=== Input records ===

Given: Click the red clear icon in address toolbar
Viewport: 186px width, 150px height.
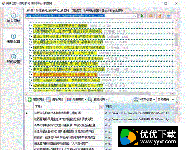Looking at the screenshot, I should pyautogui.click(x=160, y=16).
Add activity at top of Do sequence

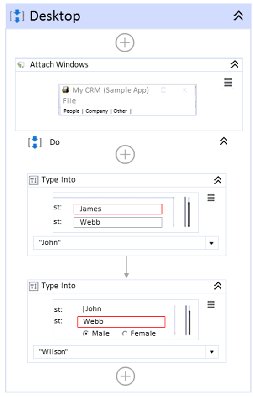(125, 154)
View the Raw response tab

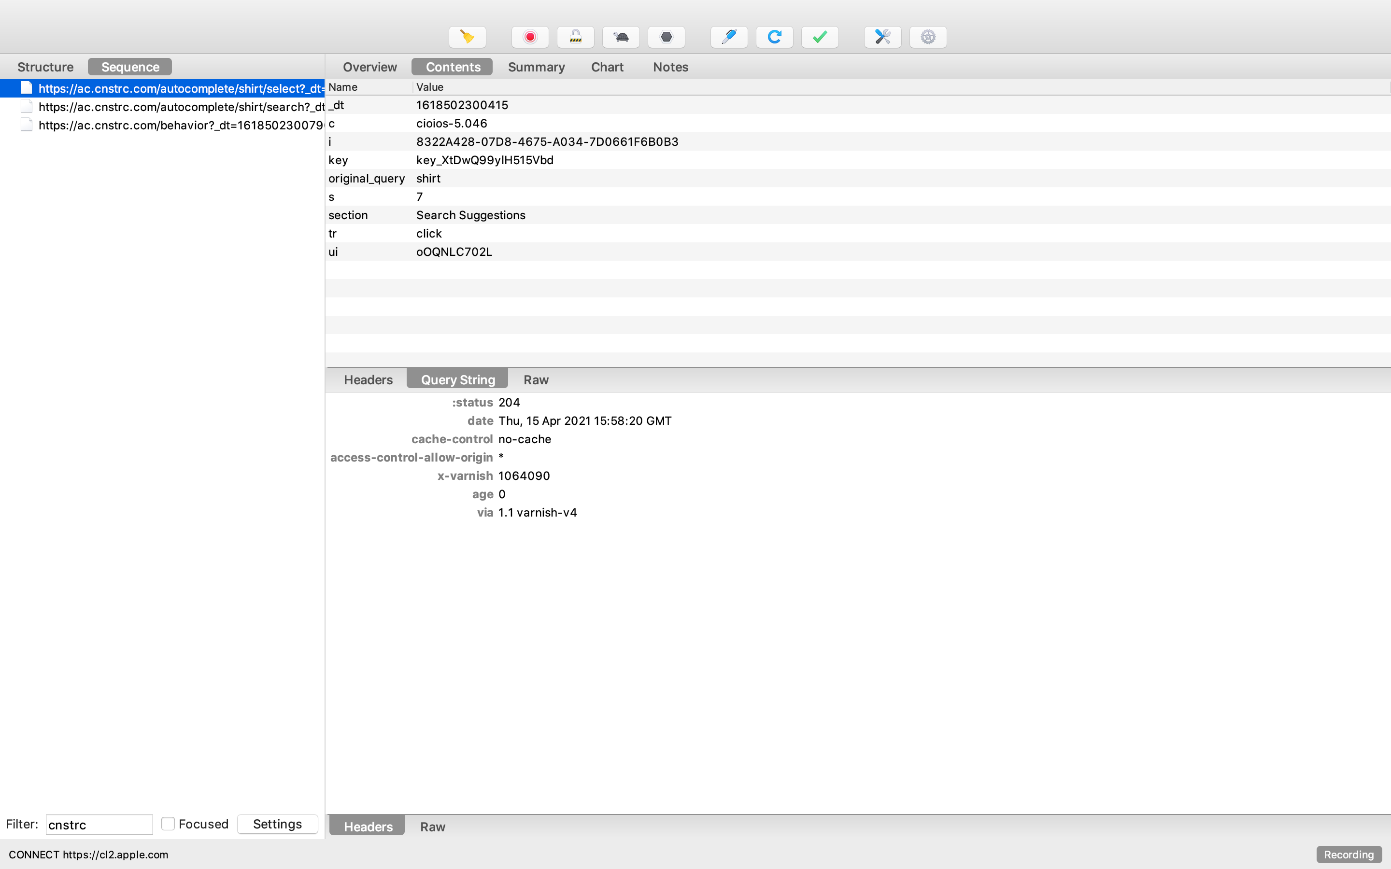[432, 826]
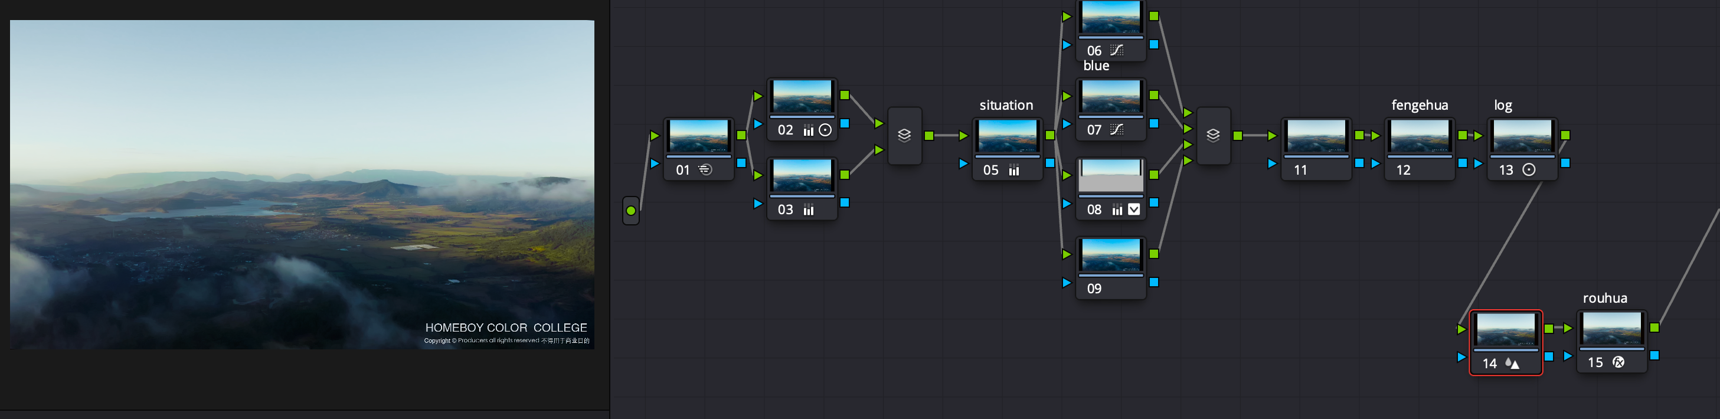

===

## What the task asks
Print all of the lines above word for word, and leave the pictures out.

## Answer
Given: Click the red clear icon in address toolbar
Viewport: 186px width, 150px height.
Looking at the screenshot, I should pyautogui.click(x=160, y=16).
Add activity at top of Do sequence

(125, 154)
View the Raw response tab

[432, 826]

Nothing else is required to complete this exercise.